*** Opening Excerpt ***

Spain’s new Climate Change and Energy Transition Bill, reinforces the country‘s commitment to the Paris Climate Agreement and promotes green growth as a pillar of its COVID-19 recovery plans. It raises climate targets, boosts e-mobility, and makes cities greener. And it forces the investors to divest from fossil fuels.

In line with EU ambitions, Spain wants to cut carbon emissions to net zero by 2050. To reach this goal, the Government has established ambitious interim targets in accordance with the 2030 EU objectives.

By 2030, the government pledges to reduce emissions by at least 20% from 1990 levels and double the proportion of renewable sources in total energy consumption to at least 35%. Clean energy sources will need to make up at least 70% of electricity and efficiency measures will need to reduce energy consumption by at least 35%, primarily through the renovation of buildings and homes.

Calculations by the Spanish Wind Energy Association (AEE) find that 50 GW of installed wind capacity are needed to reach the 2030 target. Spain currently stands at 25.7GW wind energy. The association has been pushing for a detailed auction calendar and a change to the auction design to output-based auctions. AEE advocates for projects to compete over the price of their electricity output in technology-specific, “pay as bid” auctions. Instead of a feed-in premium the auction design will be a two-sided contract for difference.

*** Closing Excerpt ***
*** Opening Supplied information ***

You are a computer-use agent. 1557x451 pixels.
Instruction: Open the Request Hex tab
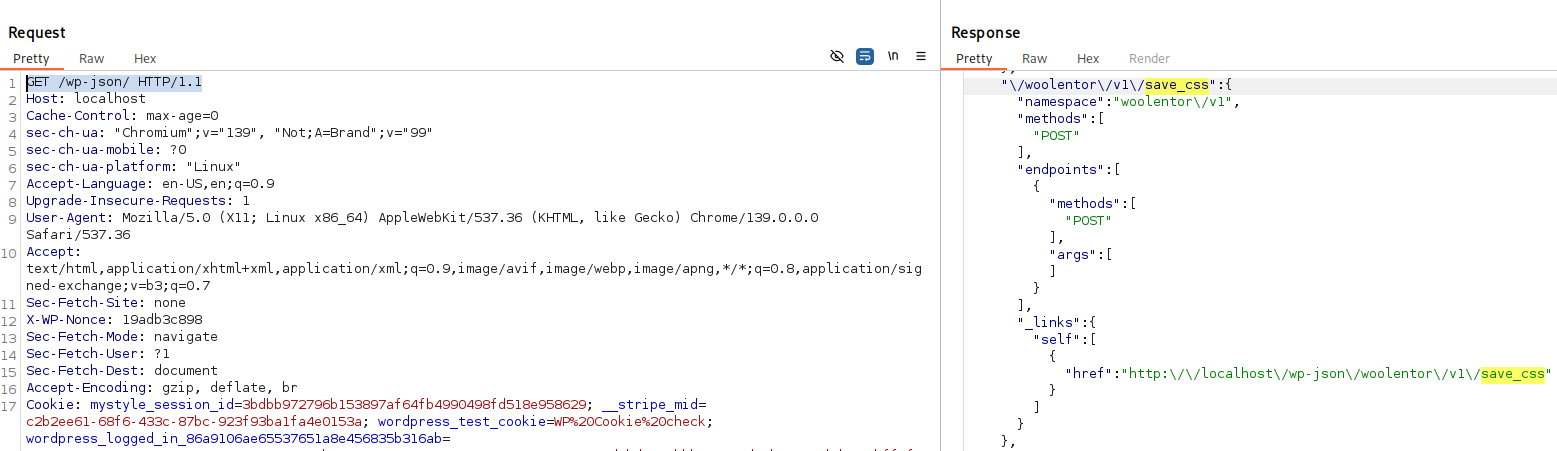[145, 59]
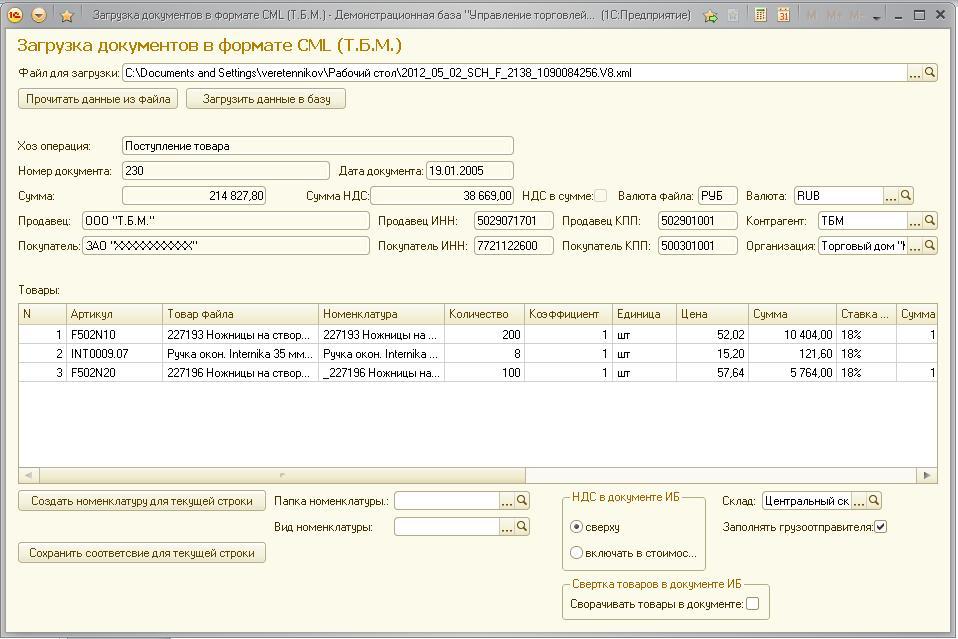Click magnifier next to Папка номенклатуры
Screen dimensions: 958x639
522,501
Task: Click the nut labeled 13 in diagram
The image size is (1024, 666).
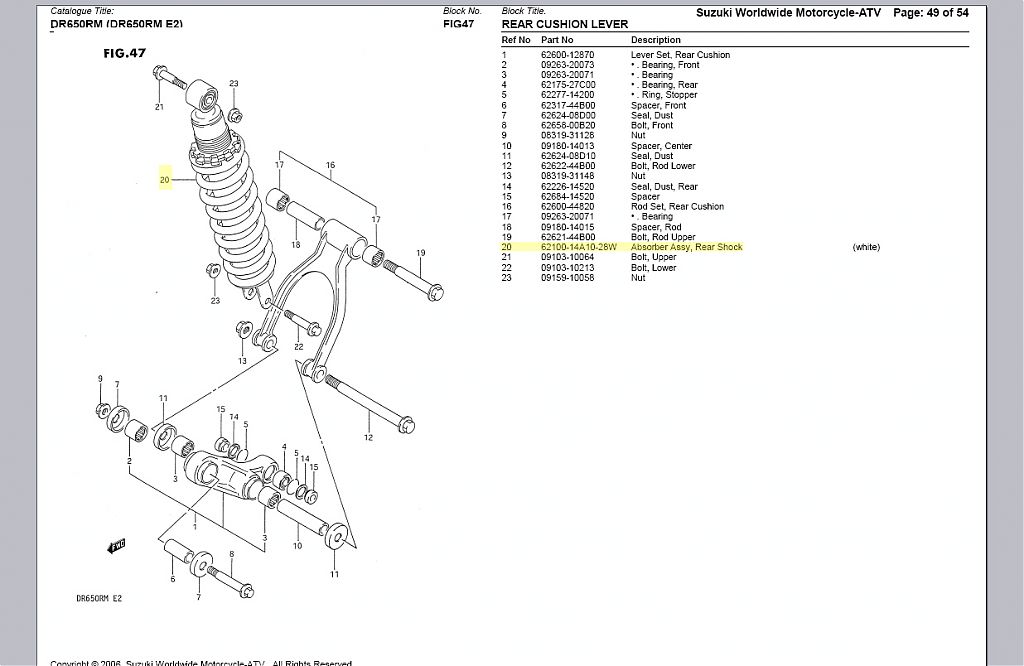Action: [x=243, y=329]
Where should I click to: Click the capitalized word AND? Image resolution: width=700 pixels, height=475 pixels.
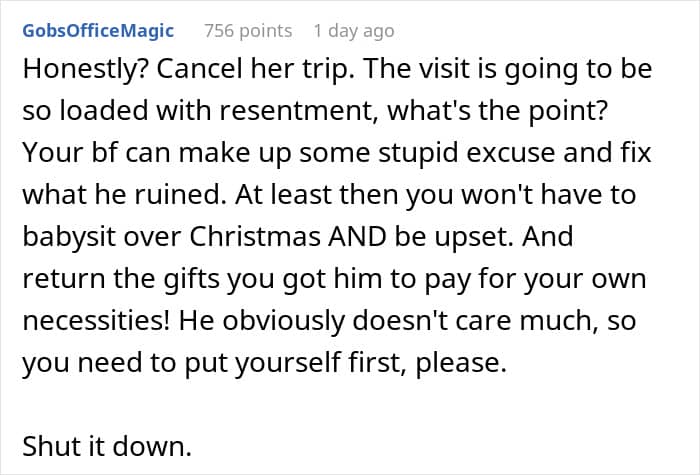[x=357, y=236]
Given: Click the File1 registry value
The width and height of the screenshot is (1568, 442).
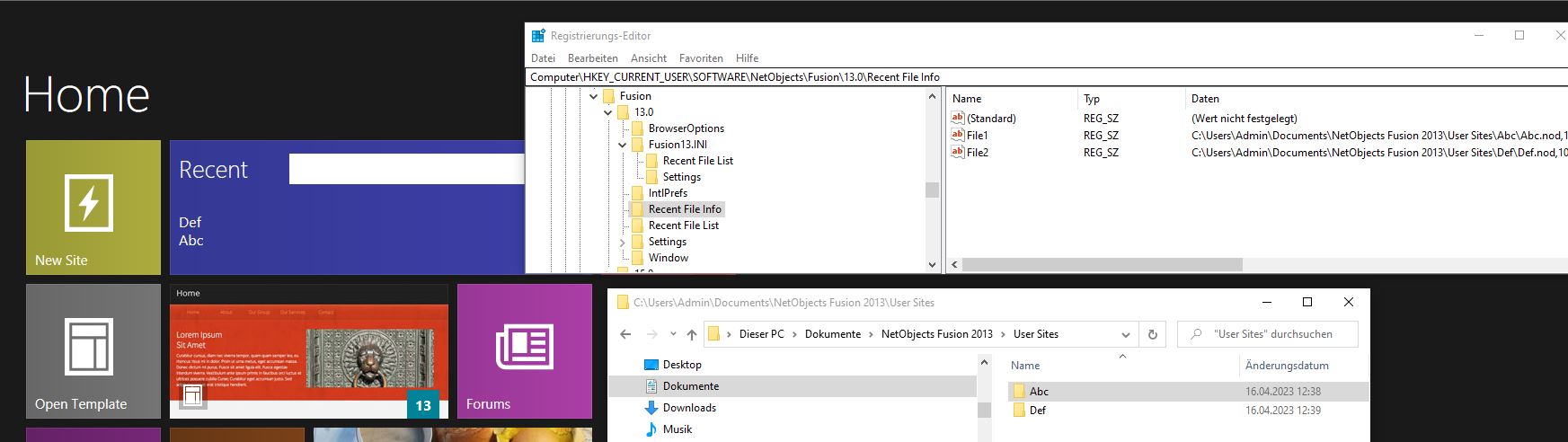Looking at the screenshot, I should tap(977, 136).
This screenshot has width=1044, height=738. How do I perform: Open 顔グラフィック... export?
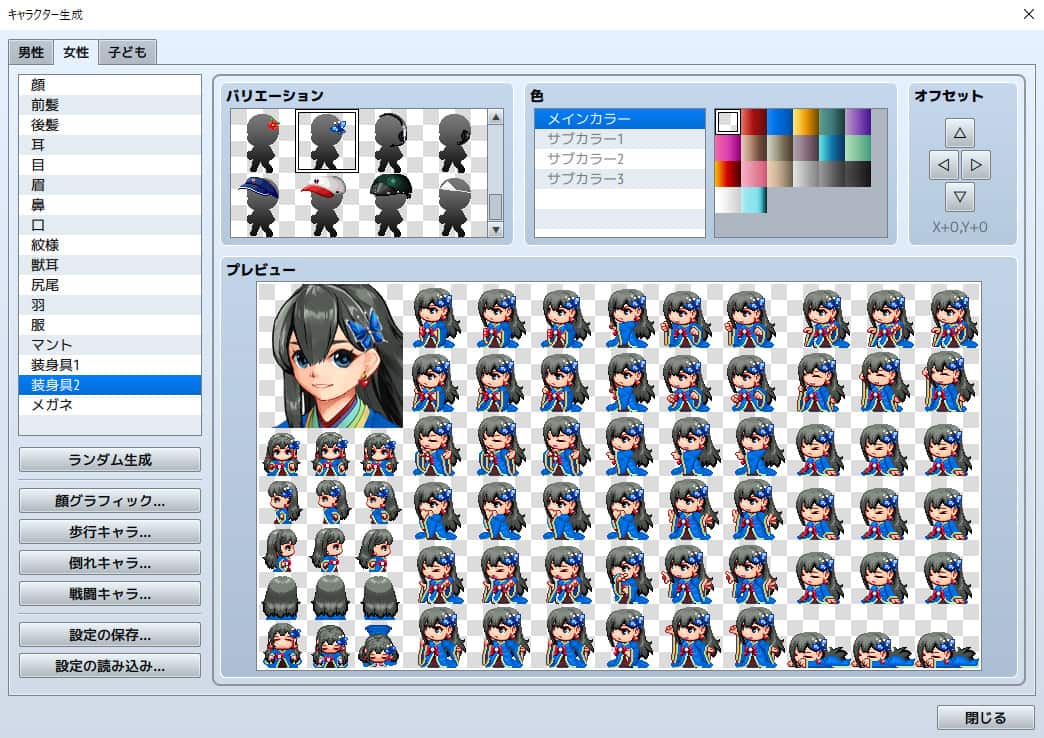[110, 500]
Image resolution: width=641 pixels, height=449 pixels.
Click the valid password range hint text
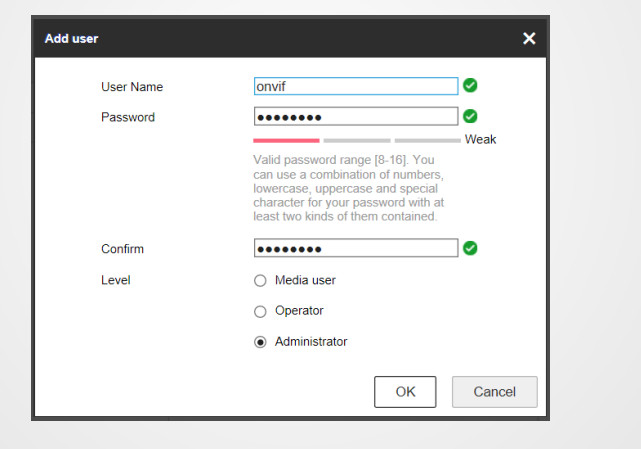point(345,188)
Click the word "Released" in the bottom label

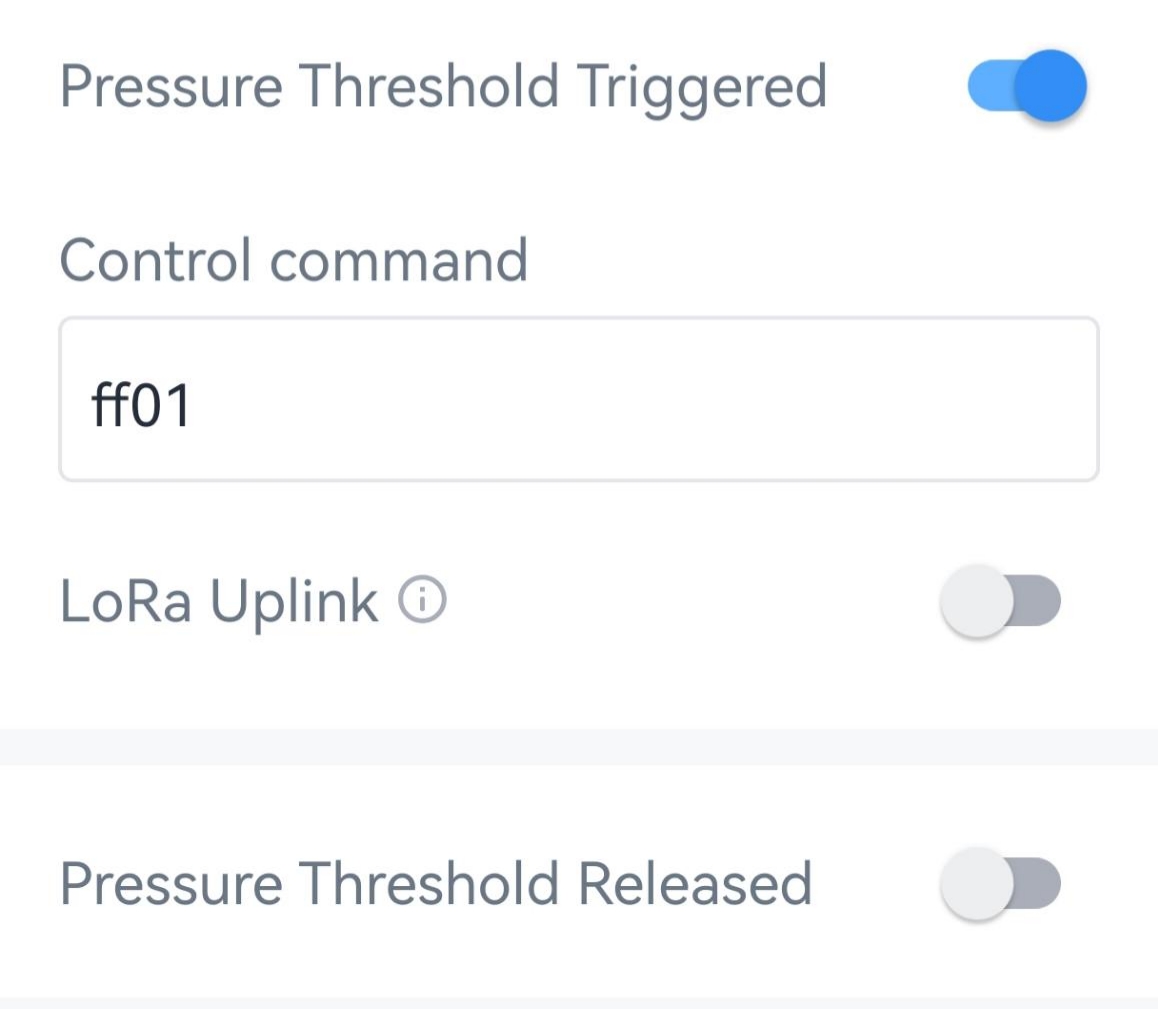pos(695,884)
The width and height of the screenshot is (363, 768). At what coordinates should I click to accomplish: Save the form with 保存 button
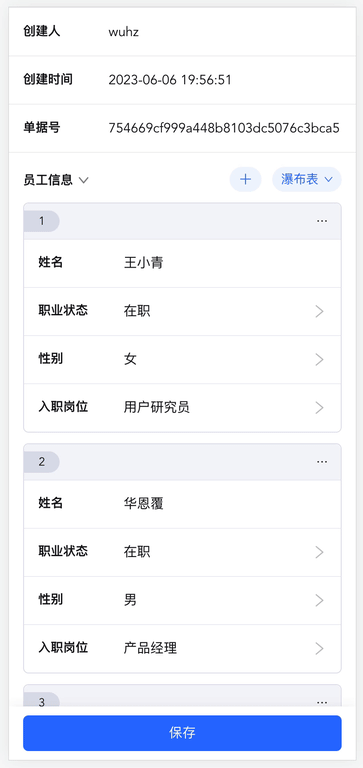[182, 733]
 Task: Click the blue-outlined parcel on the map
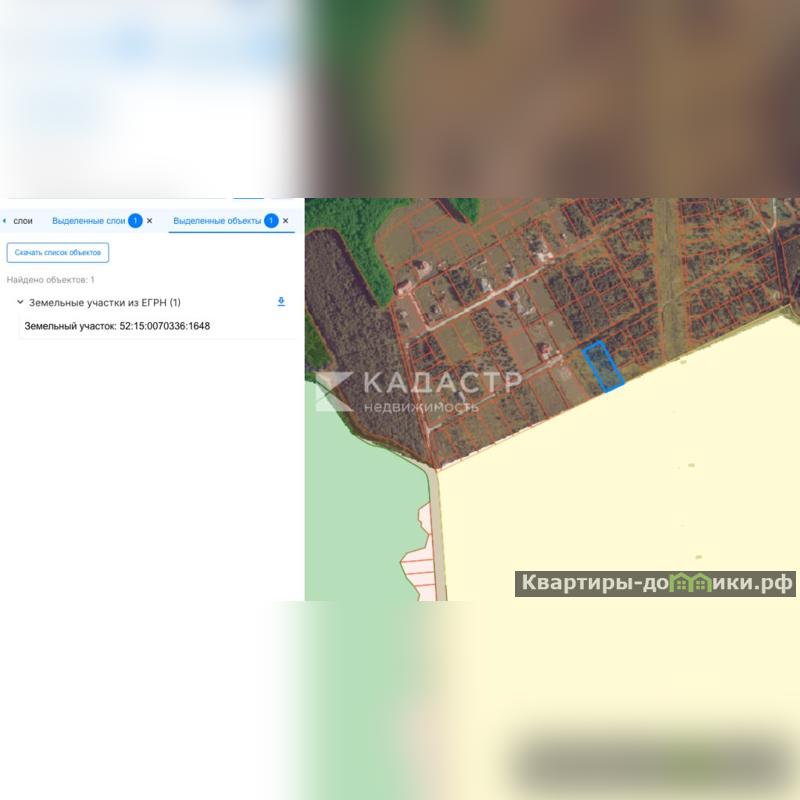[603, 367]
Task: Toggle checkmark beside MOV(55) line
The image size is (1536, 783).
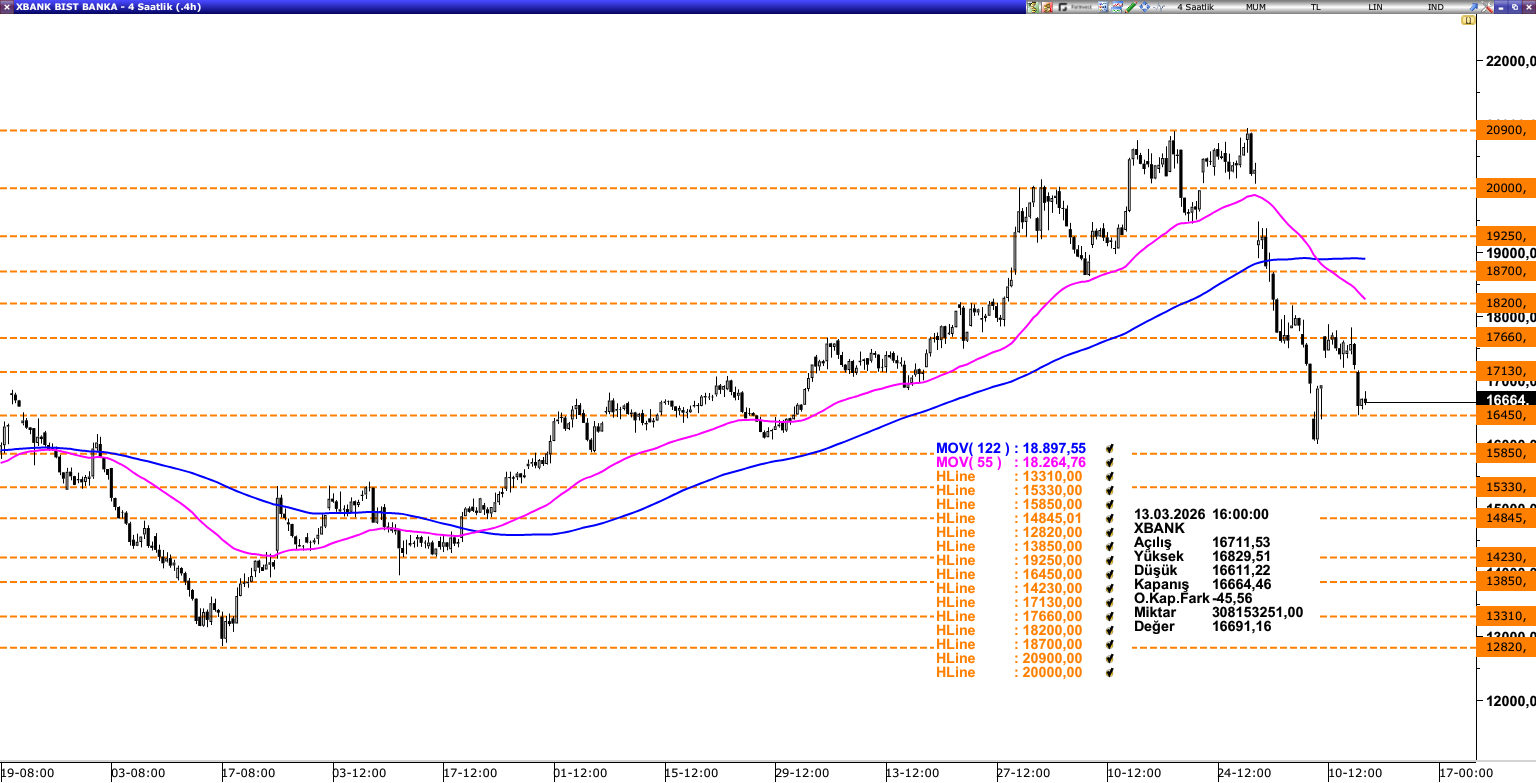Action: pyautogui.click(x=1108, y=463)
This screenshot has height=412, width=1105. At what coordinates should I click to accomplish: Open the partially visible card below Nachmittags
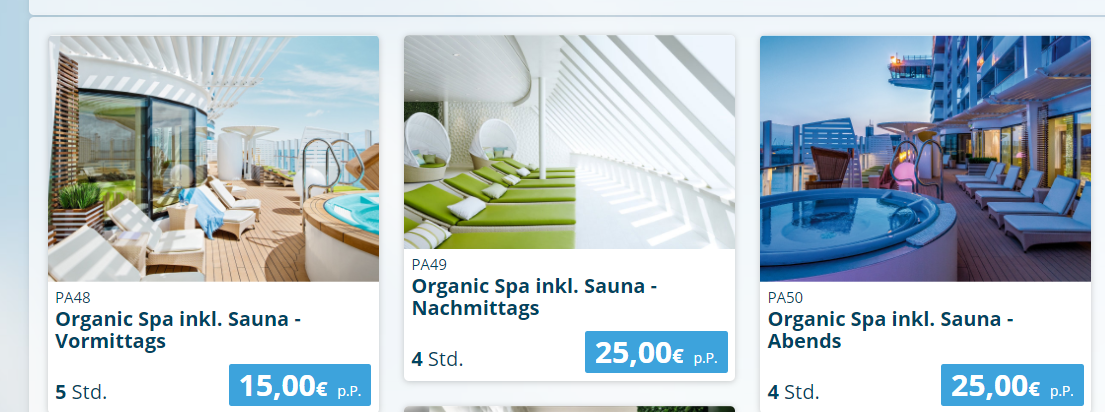click(x=569, y=409)
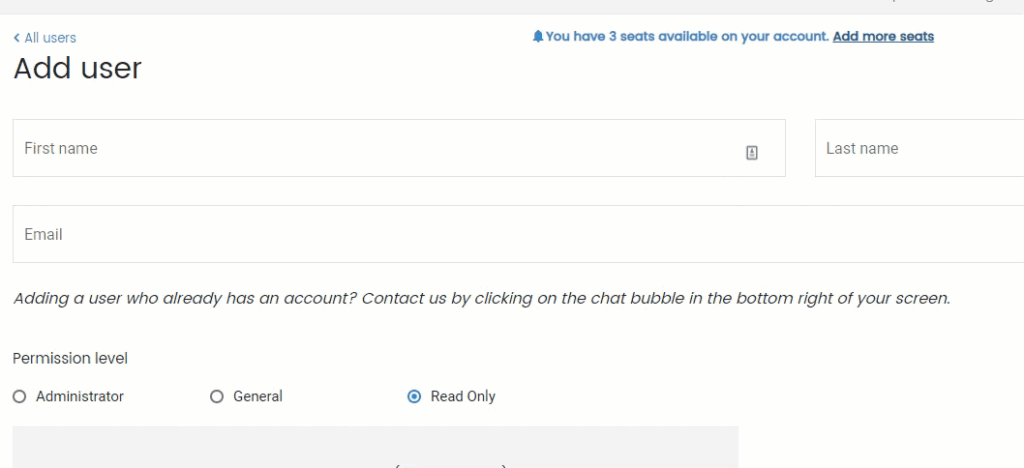
Task: Click the italic existing-account help text
Action: pos(481,298)
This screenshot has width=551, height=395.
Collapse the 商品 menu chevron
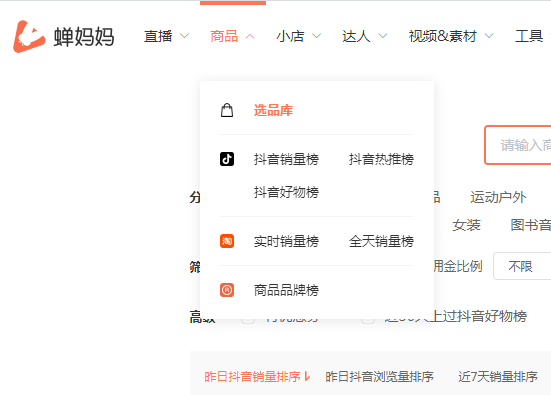point(250,36)
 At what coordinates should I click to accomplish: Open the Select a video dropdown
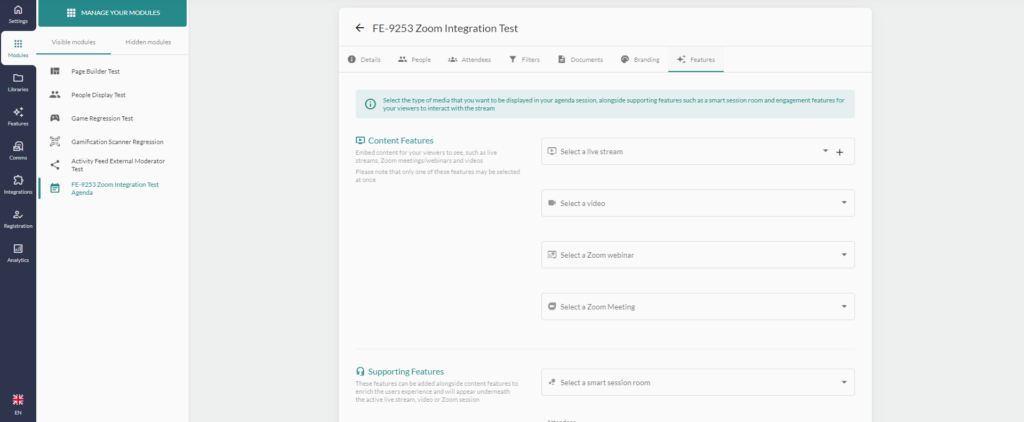click(697, 203)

*** Closing Supplied information ***

* **Task set**
A) In the text on Spain's climate bill, how much installed wind capacity does the Spanish Wind Energy Association say is needed to reach the 2030 target?
B) Continue the text on Spain's climate bill from the point where it stops.

* **Answer set**
A) 50 GW of installed wind capacity.

B)
A previously announced 3 GW/year minimum target for auctions of renewable energies was removed from the final draft. The Ministry of Ecological Transition is expected to publish an updated auction calendar in the end of 2020.

The new Climate bill includes strong measures for sustainable transport, phasing out of diesel vehicles by 2050 and ensuring that all new vehicles are zero carbon by 2040. It seeks to boost e-mobility and will oblige all petrol stations to install charging ports. All Spanish cities with more than 50,000 inhabitants will have to establish low-emission areas by 2023. They will need to incorporate urban mobility legislation that promotes the EV charging points, the use of public transport and bicycles.

Under the ambitious bill, the Government is pledging to ban all new coal, oil and gas extraction projects with immediate effect, end direct fossil fuel subsidies and make all new vehicles emission-free by 2040. Fracking is forbidden. Existing mines and wells are required to submit a plan to repurpose the site, for example to generate geothermal energy, five years before the end of their licence. And from 2023 financial institutions must propose strategies to align their portfolios with the Paris Agreement.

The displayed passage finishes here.